(ZU ERLEDIGEN):
1 - Übersetze aus dem Text über Buchweizen den folgenden Satz ins Englische: „Dabei ist er eine der wirklich alten Kulturpflanzen und verdient es, aus dem Schatten zu treten.“
2 - Welche Gegend nennt der Text über Buchweizen als das norddeutsche Land des Buchweizens?
3 - Bitte führe den Text über Buchweizen im Anschluss an seinen letzten Satz weiter.

(QUELLENAUSZUG):
▶
Buchweizen – Ein Auslauf-Modell nimmt Anlauf

17.05.2024

Nicht weit von unserem Zuhause liegt das norddeutsche Land des Buchweizens: die Lüneburger Heide. Eine kurze Auszeit dort hat uns im Frühling zum Buchweizen geführt – einem Pseudogetreide, das immer mehr, aber doch noch viel zu wenig Beachtung findet.

Warum Buchweizen?

Ich bin schockverliebt.

Wir kennen Buchweizen heute als ein Pseudogetreide, das vorwiegend in der veganen und vegetarischen Ernährung sowie bei Gluten-Intoleranzen immer beliebter wird.

Aber – Hand aufs Herz: so wirklich kennen wir ihn nicht. Weizen, Roggen oder Hafer sind uns näher als Buchweizen.

Dabei ist er eine der wirklich alten Kulturpflanzen und verdient es, aus dem Schatten zu treten.

Buchweizen ist ein Multitalent und ich war bass erstaunt, was es während der Recherche so alles über ihn zu entdecken gab.

Was er so im Gepäck hat? Hier ist ein Auszug aus seinem Angebot – bitte schön:

  • er ist glutenfrei
  • er enthält viel Eiweiß
  • er ist reich an Kohlenhydraten
  • er bietet eine gute Quelle für Ballaststoffe
  • er ist anspruchslos gegenüber der Bodenqualität
  • er ist sehr bienenfreundlich
  • er gilt als große Heilpflanze und kann z. B. bei Venenleiden helfen und
  • er erhöht die Biodiversität, fängt Stickstoff, schützt gegen Erosion u. a.

Aber wo Licht ist auch Schatten:

  • er kann allergieauslösend sein
  • er ist im Anbau sehr kälteempfindlich
  • er bietet keine Ertragssicherheit
  • er blüht zeitlich ungleichmäßig und
  • er ist sehr anspruchsvoll, wenn es um die Ernte geht

Falls du seine viel gerühmte Backunfähigkeit vermisst: davon sind wir nicht ganz überzeugt.

Ich backe Brot aus Buchweizen, indem ich den Teig fermentieren lasse. Paulas Mann – unser Familienbäcker und Fermentiermeister – hat dabei etwas unterstützen müssen. Und, es klappt wirklich wunderbar. Das Rezept dazu? Unser pures Buchweizenbrot zum Selberbacken für alle Nichtbäcker wie mich.

Wir sind schon gespannt, was du am Ende über Buchweizen denkst. Aber zunächst – we proudly present – diese, seine spannende Geschichte durch die Jahrhunderte und viele globale Kochtöpfe hin in die Pfannen der Lüneburger Heide.
◀
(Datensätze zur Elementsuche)
▶
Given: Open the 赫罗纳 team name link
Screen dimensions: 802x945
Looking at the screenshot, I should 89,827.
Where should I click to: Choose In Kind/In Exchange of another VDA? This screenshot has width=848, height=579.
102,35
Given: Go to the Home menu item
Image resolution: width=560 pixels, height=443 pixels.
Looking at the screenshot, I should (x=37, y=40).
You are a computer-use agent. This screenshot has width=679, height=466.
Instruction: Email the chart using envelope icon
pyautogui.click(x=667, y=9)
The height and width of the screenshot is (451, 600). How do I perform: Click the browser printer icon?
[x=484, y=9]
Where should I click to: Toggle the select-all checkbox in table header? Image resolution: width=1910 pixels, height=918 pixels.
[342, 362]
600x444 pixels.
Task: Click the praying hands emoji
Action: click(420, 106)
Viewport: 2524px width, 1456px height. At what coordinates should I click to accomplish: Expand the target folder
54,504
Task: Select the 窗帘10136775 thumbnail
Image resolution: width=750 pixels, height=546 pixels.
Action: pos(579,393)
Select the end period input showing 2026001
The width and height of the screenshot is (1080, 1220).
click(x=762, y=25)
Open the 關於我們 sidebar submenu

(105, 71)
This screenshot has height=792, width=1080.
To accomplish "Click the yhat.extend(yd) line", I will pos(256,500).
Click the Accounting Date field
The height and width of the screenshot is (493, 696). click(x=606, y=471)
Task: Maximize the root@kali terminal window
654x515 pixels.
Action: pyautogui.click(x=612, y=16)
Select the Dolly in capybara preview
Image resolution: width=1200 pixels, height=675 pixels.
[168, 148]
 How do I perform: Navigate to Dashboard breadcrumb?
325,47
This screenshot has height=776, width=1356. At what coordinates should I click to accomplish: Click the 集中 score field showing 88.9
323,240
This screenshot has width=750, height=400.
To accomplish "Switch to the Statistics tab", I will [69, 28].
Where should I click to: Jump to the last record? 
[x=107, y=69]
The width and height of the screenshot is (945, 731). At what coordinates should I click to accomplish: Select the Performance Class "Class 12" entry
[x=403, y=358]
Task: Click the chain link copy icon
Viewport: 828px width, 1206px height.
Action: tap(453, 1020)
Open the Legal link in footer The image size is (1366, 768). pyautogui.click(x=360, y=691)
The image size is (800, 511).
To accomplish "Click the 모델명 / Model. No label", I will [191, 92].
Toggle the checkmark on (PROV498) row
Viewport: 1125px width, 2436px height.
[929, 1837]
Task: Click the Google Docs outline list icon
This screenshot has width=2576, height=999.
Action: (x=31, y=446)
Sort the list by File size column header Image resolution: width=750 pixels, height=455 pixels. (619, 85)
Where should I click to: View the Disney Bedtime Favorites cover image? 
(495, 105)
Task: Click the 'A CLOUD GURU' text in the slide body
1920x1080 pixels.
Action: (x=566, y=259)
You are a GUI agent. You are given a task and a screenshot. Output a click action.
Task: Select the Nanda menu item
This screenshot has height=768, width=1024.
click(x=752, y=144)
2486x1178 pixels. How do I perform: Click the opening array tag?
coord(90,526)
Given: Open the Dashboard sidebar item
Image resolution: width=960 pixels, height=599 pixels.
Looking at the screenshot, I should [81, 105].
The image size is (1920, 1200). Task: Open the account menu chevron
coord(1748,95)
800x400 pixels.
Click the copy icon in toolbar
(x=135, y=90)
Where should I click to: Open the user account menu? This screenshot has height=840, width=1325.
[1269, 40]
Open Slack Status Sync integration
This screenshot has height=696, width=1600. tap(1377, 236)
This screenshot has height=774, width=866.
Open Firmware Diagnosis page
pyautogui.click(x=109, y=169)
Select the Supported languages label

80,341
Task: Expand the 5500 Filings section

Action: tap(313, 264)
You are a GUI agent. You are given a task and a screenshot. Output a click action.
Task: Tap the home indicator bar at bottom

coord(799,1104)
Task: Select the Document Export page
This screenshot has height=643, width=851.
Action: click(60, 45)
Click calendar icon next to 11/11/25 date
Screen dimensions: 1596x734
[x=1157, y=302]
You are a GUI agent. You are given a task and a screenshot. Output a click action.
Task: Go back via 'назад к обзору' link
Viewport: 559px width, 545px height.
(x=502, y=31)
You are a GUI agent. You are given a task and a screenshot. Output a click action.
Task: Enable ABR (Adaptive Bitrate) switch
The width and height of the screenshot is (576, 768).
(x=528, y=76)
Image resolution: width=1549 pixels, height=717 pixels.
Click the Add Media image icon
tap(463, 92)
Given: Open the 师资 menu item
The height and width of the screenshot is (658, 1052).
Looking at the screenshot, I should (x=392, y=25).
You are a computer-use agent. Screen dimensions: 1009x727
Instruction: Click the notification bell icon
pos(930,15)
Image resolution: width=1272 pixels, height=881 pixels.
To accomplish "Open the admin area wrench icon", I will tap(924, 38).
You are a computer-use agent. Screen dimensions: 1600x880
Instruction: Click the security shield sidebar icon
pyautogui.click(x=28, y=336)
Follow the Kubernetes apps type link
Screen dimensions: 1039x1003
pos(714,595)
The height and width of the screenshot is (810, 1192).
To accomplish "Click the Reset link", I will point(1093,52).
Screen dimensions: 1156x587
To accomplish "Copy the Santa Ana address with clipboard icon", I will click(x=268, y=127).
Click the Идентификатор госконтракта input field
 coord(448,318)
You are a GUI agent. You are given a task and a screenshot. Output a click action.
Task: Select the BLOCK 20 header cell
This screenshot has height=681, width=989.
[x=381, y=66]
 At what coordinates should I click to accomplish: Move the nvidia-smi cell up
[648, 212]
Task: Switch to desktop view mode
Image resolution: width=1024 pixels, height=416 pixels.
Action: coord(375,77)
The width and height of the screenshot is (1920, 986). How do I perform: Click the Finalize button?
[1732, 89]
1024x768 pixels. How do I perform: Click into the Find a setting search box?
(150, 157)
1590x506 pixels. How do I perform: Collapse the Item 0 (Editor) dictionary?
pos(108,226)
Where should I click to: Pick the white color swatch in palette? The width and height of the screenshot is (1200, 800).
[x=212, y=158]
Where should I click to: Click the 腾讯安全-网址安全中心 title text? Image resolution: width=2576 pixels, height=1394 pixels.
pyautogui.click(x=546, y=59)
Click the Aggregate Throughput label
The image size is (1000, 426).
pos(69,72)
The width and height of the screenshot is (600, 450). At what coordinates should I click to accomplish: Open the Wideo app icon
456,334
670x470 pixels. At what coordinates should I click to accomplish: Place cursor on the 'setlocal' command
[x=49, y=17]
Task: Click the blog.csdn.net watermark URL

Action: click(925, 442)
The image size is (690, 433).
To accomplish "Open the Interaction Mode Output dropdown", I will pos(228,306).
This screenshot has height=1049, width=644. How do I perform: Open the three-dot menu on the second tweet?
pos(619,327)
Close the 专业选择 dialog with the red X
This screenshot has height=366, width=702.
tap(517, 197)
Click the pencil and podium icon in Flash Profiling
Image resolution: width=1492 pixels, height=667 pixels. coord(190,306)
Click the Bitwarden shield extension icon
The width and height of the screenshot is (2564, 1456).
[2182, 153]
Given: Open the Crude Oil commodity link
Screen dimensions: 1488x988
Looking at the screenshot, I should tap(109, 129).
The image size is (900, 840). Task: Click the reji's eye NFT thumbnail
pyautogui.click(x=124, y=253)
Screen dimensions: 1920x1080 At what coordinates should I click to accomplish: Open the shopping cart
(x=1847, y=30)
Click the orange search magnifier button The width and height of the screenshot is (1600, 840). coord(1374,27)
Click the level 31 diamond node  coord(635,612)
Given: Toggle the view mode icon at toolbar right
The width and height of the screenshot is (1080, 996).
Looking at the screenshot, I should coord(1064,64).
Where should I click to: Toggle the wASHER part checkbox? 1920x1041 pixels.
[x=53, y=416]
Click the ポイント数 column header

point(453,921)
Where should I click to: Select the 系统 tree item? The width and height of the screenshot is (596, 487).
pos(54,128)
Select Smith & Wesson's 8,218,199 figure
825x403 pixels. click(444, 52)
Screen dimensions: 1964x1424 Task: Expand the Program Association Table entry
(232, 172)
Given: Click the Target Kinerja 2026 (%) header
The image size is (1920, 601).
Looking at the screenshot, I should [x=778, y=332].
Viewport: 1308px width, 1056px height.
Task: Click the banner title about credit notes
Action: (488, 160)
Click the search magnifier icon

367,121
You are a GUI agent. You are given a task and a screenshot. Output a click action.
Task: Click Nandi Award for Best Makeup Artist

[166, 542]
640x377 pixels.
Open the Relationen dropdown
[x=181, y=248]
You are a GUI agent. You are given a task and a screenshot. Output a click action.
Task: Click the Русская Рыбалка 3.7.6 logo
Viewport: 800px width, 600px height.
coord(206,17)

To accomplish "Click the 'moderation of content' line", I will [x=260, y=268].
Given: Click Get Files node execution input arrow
◀
(ERGEBNISSE DER AUFGABEN):
1 - Yet it is one of the truly ancient crops and deserves to step out of the shadows.

2 - Die Lüneburger Heide.

3 -
Echter Buchweizen – seine Geschichte

buchweizen_korn-gefaess

Darf ich vorstellen? Der Gemeine oder Echte Buchweizen, eine einjährige Pflanze aus der Familie der Knöterichgewächse. Auf schlau, auch Fagopyrum esculentum.

Als sogenanntes Pseudogetreide ist er kein Weizen, und auch im botanischen Sinn kein Getreide.

Auch wenn er Deutschland lebensmittelrechtlich als solches zählt, verwandt ist er mit Sauerampfer und Rhabarber.

Die Anfänge

Wo seine Geschichte genau begann, lag lange im Nebel und so galt Ostasien als die Heimat seiner wilden Vorfahren. Mittlerweile hat die Pflanzengenetik deren Spur bis in die südchinesische Region Sanjiang zurückverfolgen können.

„Unser“ Buchweizen scheint also dort aus einer mehrjährigen Buchweizen-Art des Himalayas und Chinas kultiviert worden zu sein. Die ersten schriftlichen Aufzeichnungen dazu finden sich in Dokumenten aus dem China des 5./6. Jahrhundert n. Chr.

Sehr viel länger wurden Buchweizen in seinen Ursprungsländern schon wild gesammelt. Archäologen haben Überreste von Buchweizen und Buchweizenpollen in China und Japan aus der Zeit von 3.500 bis 500 v. Chr. entdeckt.

Von China ist er wahrscheinlich noch vor der Zeitenwende, das lässt sich bisher nicht genauer eingrenzen, über Korea nach Japan gekommen.

Dort wurde er im japanischen Altertum, in der offiziellen Chronik Shoku Nihongi das erste Mal erwähnt: 722 n. Chr. forderte ein kaiserlicher Erlass die Bauern auf, Buchweizen (japanisch: soba) zu säen. Wegen schlechter Reisernten wollte man so gegen drohende Hungersnöte vorgehen.

Sehr weitsichtig, aber das konnte in einer Zeit der reinen Empire wohl nur bedeuten, dass man sein „Getreide“ bereits länger und gut kannte.

Der Buchweizen blieb und ist bis heute in Japan als sobagaki (auf Deutsch in etwa „gerührtes Buchweizenmehl“) eine wichtige Nahrungsquelle der Bergregion Japans, in der kein Reis gepflanzt werden kann.

Sobagaki gilt manchem Japaner immer noch als die reinste Art Buchweizen zu essen: Buchweizenmehl und heißes Wasser werden kräftig gerührt und dann sofort mit Sojasauce gegessen.

Später entwickelten sich neben dem Brei auch Kuchen und Knödel und, schließlich, die in Japan heute noch heißgeliebten und hochverehrten Soba-Nudeln.

Geht es dir auch so? Mich beeindrucken die alten Hochkulturen, egal ob in China, Ägypten, Zentralamerika oder wie hier in Japan, immer wieder aufs Neue: wie viel damals bereits bekannt war und wie viel dann wieder verloren ging und erst wieder erfunden oder gefunden werden musste …

Aber jetzt ist Buchweizen und wir wollen noch seinen Weg zu uns nachzeichnen.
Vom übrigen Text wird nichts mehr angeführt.